## PAGE EXTRACT
◆ ◆ ◆ ◆

Amortization expense was approximately $77,000 and $69,000, for the three months ended December 31, 2018 and 2017, respectively. Based on finite-lived intangible assets recorded as of December 31, 2018, the estimated future amortization expense is as follows:





 

 



Estimated

Fiscal Year Ending September 30,

Amortization Expense

2019

$

231,925 

2020

 

316,368 

2021

 

323,706 

2022

 

331,316 

2023

 

339,062 

Thereafter

 

858,043 

Total

$

2,400,420 



Intangible assets are highly vulnerable to impairment charges, particularly newly acquired assets for recently launched products. These assets are initially measured at fair value and therefore any reduction in expectations used in the valuations could potentially lead to impairment. Some of the more common potential risks leading to impairment include competition, earlier than expected loss of exclusivity, pricing pressures, adverse regulatory changes or clinical trial results, delay or failure to obtain regulatory approval, additional development costs, inability to achieve expected synergies, higher operating costs, changes in tax laws and other macro-economic changes. The complexity in estimating the fair value of intangible assets in connection with an impairment test is similar to the initial valuation. Considering the high-risk nature of research and development and the industry’s success rate of bringing developmental compounds to market, IPR&D impairment charges are likely to occur in future periods.

◆ ◆ ◆ ◆

## DATA EXCERPTS
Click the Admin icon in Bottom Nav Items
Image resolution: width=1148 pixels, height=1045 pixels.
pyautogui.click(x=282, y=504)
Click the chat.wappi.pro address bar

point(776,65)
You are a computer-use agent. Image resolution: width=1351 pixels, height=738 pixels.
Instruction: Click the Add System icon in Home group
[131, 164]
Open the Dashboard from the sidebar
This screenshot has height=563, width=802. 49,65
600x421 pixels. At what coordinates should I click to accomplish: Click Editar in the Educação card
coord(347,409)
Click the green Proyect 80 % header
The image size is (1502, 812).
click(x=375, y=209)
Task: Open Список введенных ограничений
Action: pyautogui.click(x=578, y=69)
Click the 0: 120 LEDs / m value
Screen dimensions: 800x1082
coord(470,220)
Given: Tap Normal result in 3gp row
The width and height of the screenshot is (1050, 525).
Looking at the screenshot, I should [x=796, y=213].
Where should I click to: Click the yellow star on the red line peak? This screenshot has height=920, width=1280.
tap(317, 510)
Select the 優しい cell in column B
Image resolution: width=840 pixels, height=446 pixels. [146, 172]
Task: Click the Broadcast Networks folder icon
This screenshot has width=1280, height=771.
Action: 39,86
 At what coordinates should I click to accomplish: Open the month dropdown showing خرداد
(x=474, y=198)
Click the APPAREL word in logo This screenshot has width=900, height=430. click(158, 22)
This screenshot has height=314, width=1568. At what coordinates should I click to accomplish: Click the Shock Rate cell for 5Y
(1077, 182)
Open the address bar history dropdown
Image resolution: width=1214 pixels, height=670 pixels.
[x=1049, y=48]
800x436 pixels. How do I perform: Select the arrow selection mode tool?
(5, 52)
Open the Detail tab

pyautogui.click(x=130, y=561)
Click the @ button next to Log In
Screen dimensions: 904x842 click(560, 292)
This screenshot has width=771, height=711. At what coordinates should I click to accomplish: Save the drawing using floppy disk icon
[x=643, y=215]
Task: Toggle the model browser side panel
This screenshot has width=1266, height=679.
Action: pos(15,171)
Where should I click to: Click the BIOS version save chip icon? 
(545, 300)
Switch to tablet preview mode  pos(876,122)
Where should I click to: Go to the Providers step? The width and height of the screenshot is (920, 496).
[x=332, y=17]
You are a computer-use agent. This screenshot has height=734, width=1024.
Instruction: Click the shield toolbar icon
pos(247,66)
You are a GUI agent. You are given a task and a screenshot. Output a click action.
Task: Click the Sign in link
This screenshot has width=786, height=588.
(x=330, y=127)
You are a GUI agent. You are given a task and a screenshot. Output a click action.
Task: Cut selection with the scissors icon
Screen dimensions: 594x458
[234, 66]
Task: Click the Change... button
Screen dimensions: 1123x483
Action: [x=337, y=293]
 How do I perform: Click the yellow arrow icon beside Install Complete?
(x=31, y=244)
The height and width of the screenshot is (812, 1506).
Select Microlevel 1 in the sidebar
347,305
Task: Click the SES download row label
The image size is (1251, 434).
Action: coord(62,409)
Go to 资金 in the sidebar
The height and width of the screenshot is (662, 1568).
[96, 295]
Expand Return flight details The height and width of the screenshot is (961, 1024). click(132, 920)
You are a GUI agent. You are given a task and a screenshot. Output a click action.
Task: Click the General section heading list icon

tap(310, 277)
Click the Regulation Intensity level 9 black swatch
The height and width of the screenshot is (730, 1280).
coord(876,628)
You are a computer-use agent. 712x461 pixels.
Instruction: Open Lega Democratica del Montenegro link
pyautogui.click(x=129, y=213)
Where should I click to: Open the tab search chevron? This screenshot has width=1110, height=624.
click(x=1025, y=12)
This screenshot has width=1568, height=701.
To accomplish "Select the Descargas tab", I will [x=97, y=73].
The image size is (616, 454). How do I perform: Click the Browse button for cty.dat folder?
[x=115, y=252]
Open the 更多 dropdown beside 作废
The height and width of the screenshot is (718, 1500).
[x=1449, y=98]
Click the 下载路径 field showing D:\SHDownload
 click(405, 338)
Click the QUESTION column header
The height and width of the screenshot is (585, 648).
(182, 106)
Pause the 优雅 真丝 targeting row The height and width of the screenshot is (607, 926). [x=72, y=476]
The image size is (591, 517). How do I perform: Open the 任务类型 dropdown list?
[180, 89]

◆ ◆ ◆ ◆

## BRIEF
Could you condense the paragraph beginning "Intangible assets are highly vulnerable" in the amortization excerpt into a short bulleted list that keeps its main facts?

## EXPECTED ANSWER
- Intangible assets, especially newly acquired ones for recently launched products, are highly vulnerable to impairment charges.
- Because they are first measured at fair value, any drop in the expectations behind those valuations could lead to impairment.
- Common risks include:
  - competition
  - earlier-than-expected loss of exclusivity
  - pricing pressures
  - adverse regulatory changes or clinical trial results
  - delay or failure to obtain regulatory approval
  - added development costs
  - failure to achieve expected synergies
  - higher operating costs
  - tax law changes and other macro-economic changes
- Estimating fair value for an impairment test is about as complex as the initial valuation.
- Given the high risk of research and development and the industry's success rate in bringing developmental compounds to market, IPR&D impairment charges are likely in future periods.